- **Collected data entries**
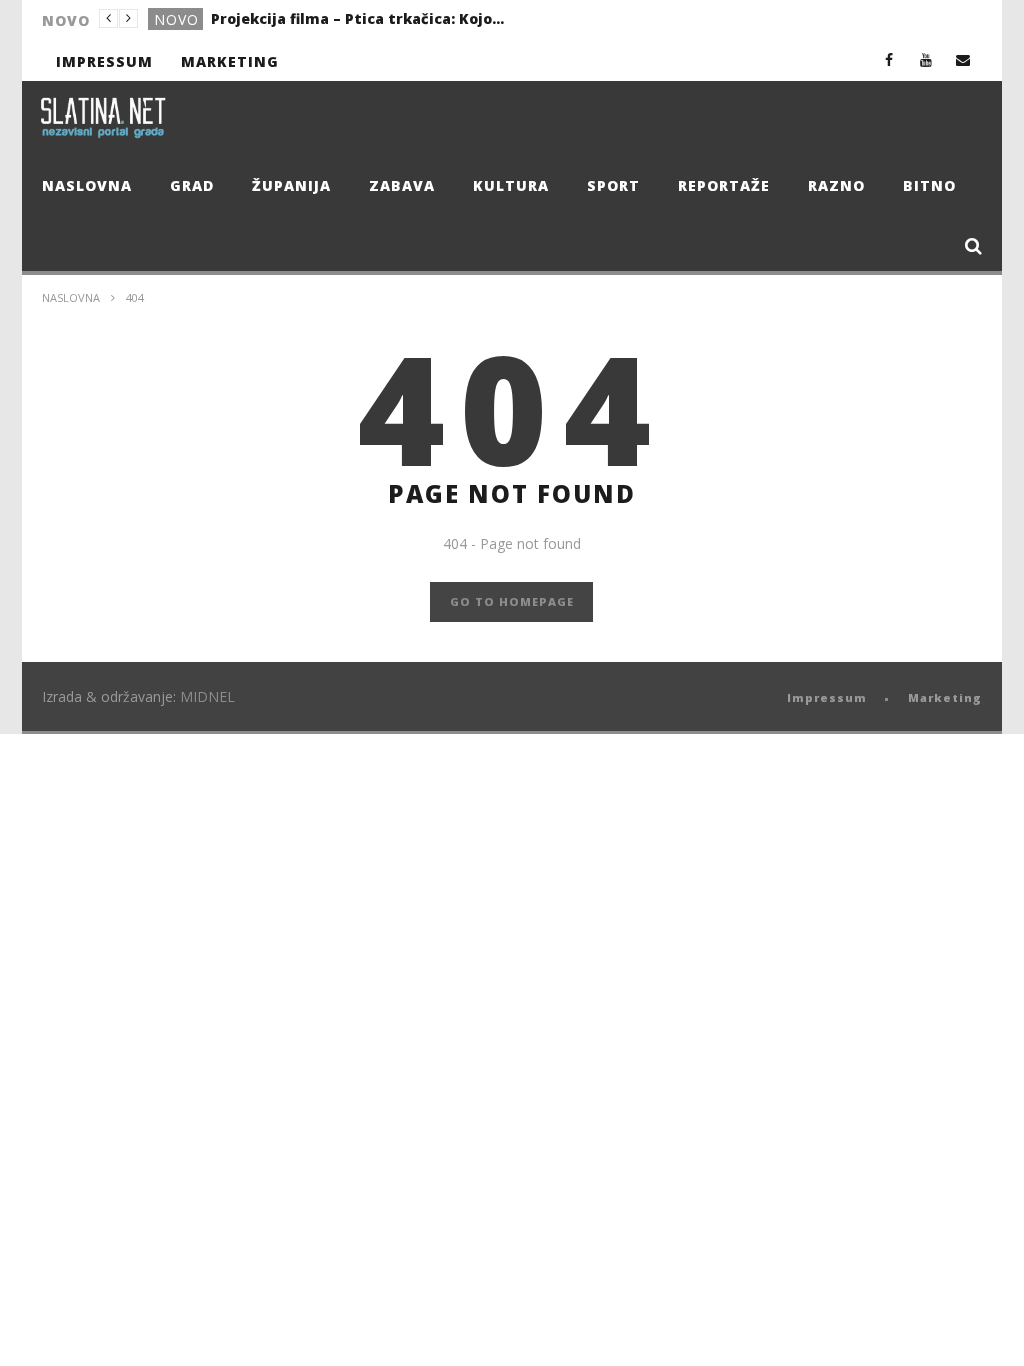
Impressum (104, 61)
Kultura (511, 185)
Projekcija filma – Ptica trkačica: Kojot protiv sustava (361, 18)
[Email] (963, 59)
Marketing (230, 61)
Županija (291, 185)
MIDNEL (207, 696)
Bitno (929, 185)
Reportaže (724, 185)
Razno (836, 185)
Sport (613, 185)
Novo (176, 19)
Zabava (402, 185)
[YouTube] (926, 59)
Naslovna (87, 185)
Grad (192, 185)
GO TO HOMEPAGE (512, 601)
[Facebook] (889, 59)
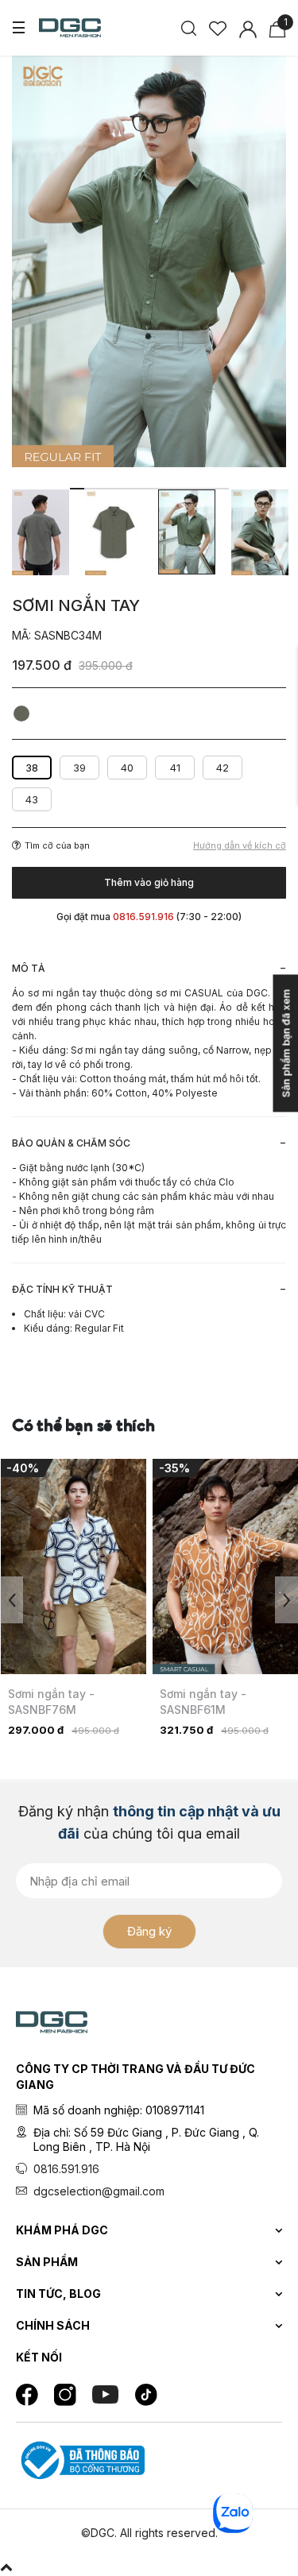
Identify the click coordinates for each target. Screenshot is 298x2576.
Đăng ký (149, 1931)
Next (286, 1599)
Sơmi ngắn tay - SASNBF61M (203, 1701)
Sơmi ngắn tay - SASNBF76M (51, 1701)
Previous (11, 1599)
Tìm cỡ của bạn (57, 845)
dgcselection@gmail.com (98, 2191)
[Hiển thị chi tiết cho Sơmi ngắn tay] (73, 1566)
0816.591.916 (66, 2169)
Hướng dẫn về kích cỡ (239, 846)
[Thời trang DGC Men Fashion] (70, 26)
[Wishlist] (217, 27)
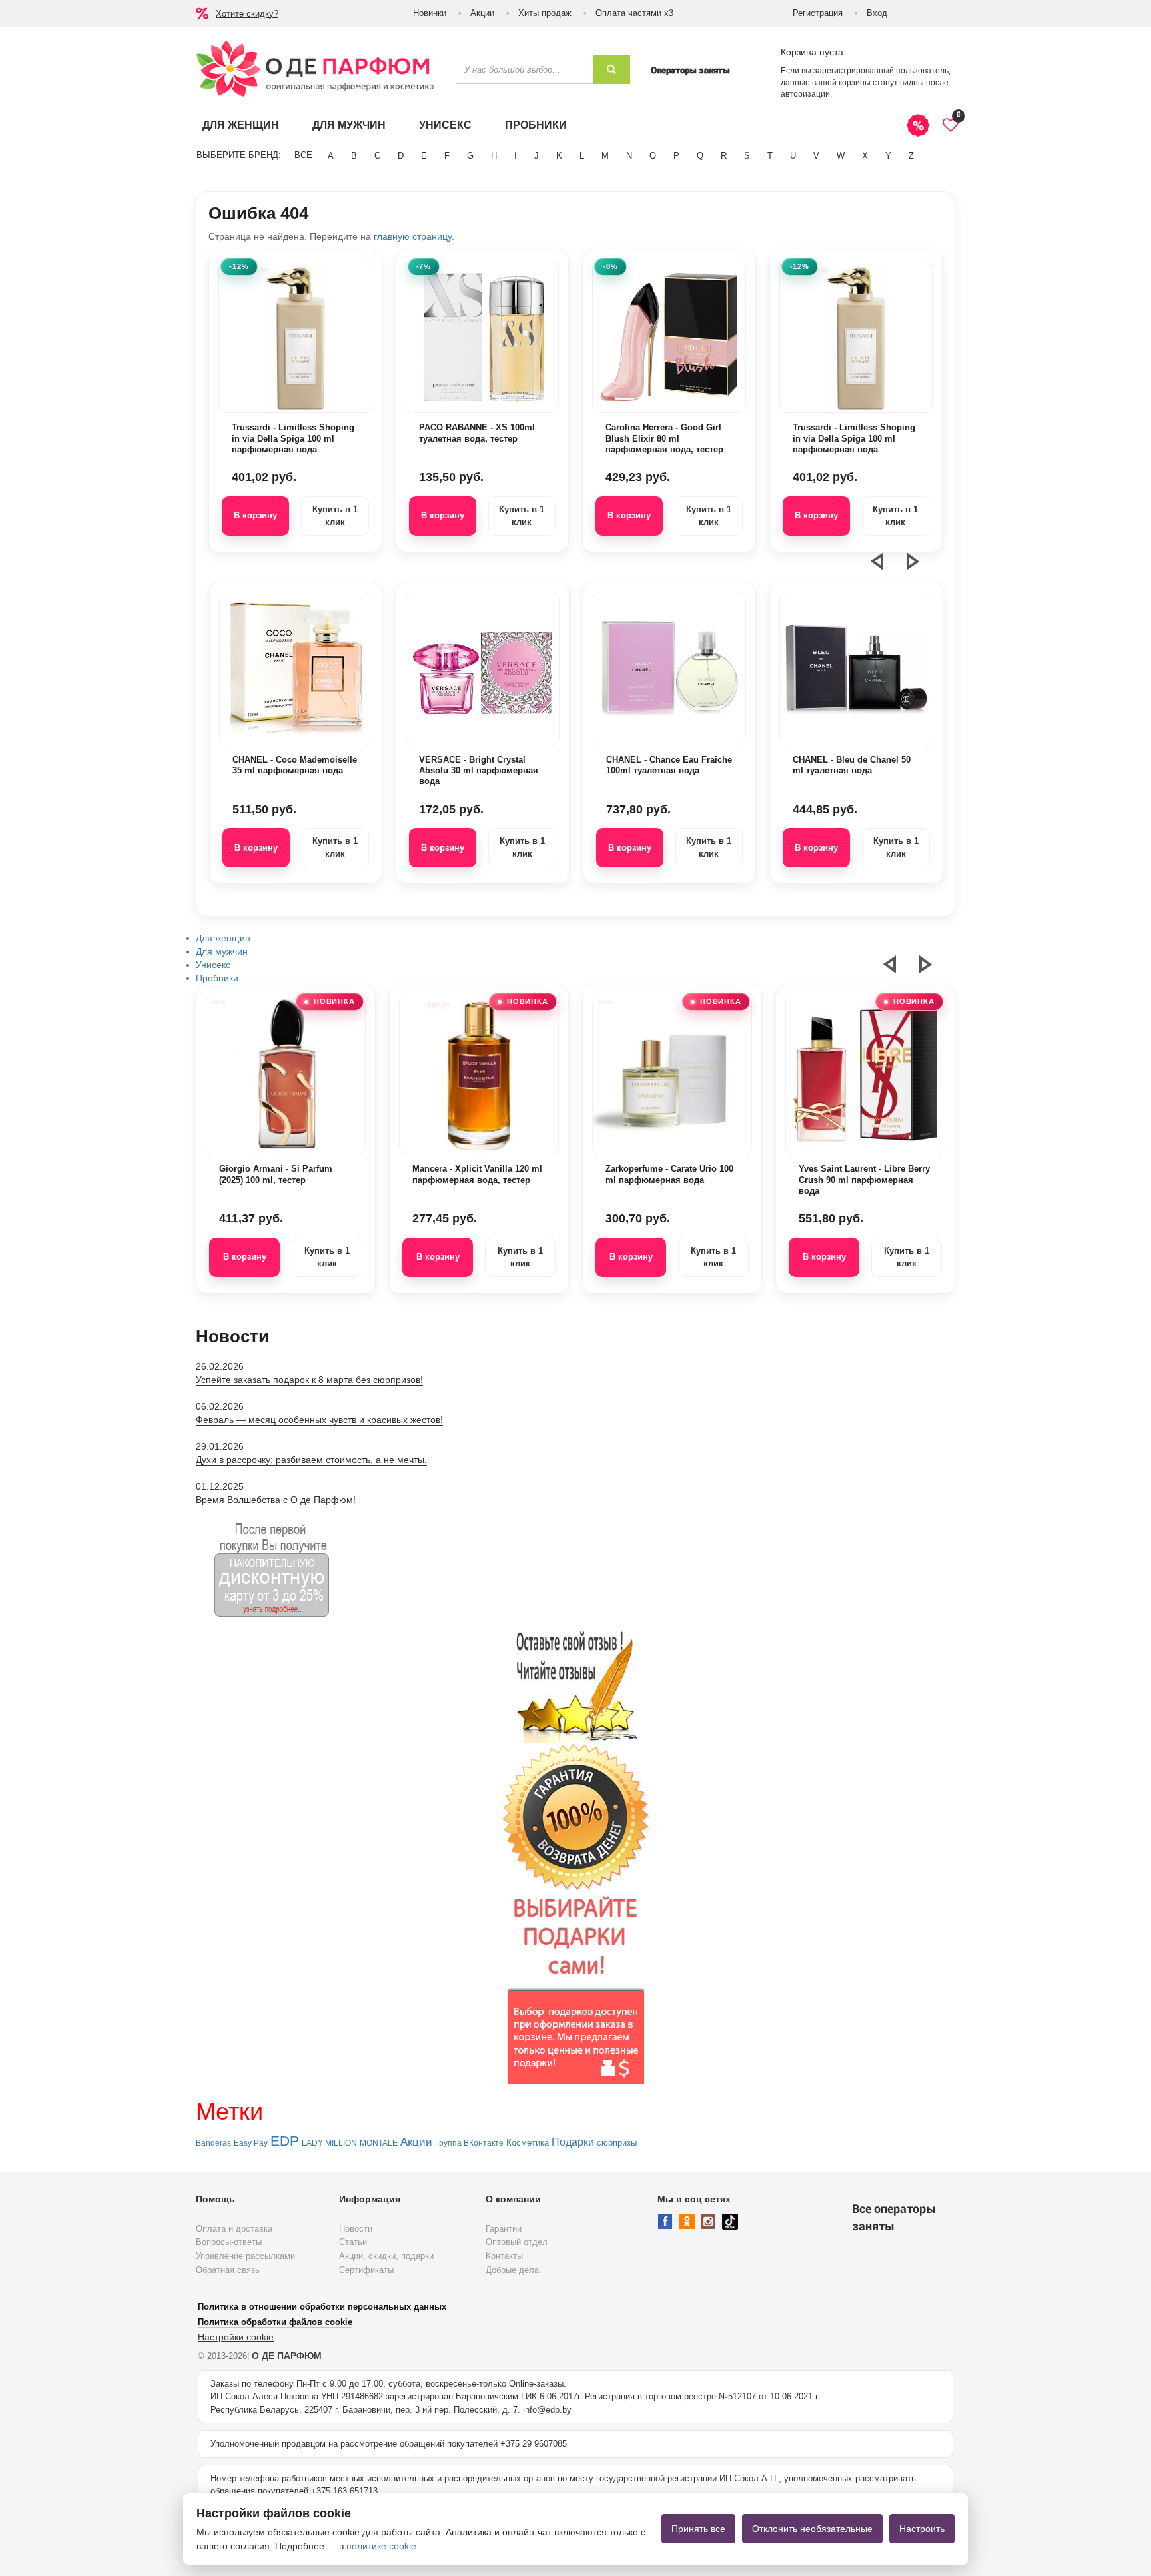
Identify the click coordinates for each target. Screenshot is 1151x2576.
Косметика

---

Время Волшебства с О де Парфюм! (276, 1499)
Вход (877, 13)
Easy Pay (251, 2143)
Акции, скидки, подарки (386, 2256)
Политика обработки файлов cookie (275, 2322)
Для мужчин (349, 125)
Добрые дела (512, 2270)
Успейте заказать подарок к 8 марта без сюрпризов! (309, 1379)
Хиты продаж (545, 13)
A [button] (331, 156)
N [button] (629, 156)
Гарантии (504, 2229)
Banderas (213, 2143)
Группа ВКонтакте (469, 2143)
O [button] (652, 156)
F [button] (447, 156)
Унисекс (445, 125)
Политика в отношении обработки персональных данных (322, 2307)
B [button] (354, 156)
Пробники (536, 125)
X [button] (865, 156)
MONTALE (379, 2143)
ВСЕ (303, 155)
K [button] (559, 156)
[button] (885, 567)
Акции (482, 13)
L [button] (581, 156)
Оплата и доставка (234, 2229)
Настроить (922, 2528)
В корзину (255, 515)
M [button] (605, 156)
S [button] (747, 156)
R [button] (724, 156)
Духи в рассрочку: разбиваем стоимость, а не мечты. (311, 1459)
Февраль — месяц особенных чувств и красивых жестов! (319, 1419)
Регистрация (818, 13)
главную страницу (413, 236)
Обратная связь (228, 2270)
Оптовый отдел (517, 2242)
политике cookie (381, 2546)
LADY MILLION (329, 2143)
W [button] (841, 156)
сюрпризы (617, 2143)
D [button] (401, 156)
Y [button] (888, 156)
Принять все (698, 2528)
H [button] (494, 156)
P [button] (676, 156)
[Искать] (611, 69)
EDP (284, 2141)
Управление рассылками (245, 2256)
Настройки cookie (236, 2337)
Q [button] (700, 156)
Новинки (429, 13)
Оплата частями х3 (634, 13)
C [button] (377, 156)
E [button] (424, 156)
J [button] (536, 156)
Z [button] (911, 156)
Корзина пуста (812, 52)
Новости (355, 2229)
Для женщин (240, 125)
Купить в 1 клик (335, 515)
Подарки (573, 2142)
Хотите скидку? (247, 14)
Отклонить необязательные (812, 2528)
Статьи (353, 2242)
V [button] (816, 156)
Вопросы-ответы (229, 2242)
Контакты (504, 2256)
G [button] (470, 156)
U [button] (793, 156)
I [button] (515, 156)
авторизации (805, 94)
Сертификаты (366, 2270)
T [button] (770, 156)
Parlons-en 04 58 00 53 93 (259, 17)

...

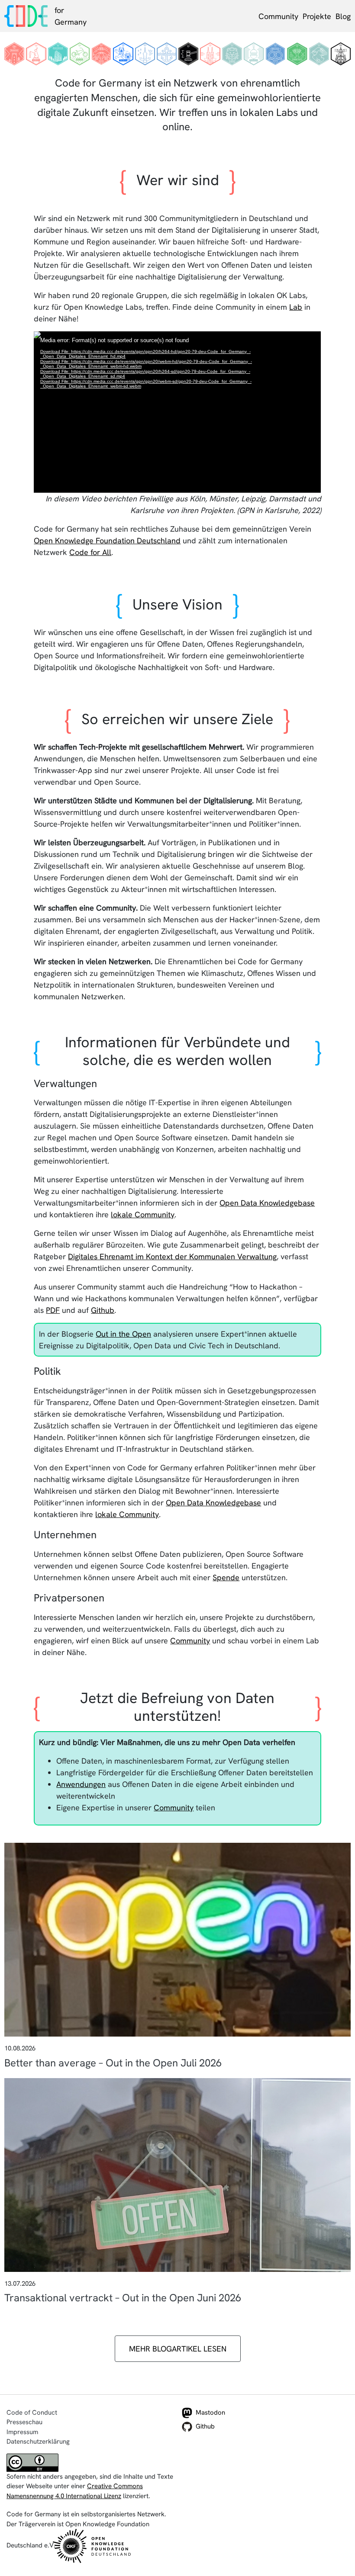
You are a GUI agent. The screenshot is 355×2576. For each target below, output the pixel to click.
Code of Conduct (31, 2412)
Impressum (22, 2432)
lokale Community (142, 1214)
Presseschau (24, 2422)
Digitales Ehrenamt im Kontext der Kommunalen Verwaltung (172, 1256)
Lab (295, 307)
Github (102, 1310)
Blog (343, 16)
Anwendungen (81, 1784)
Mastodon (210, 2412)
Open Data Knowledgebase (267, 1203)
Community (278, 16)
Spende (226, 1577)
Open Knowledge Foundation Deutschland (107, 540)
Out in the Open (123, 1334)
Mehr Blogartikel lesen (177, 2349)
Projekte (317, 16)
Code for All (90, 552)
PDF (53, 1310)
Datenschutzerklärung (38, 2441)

- **Task prompt**
Look through the data and show every line containing "each".

- **Response below**
Identify the click coordinates for each target. Screenshot is 298x2576.
Identify the click coordinates for each target. Screenshot is 1151x2576.
You are a GUI agent. The screenshot is 355×2576. For each target below, output the pixel to click.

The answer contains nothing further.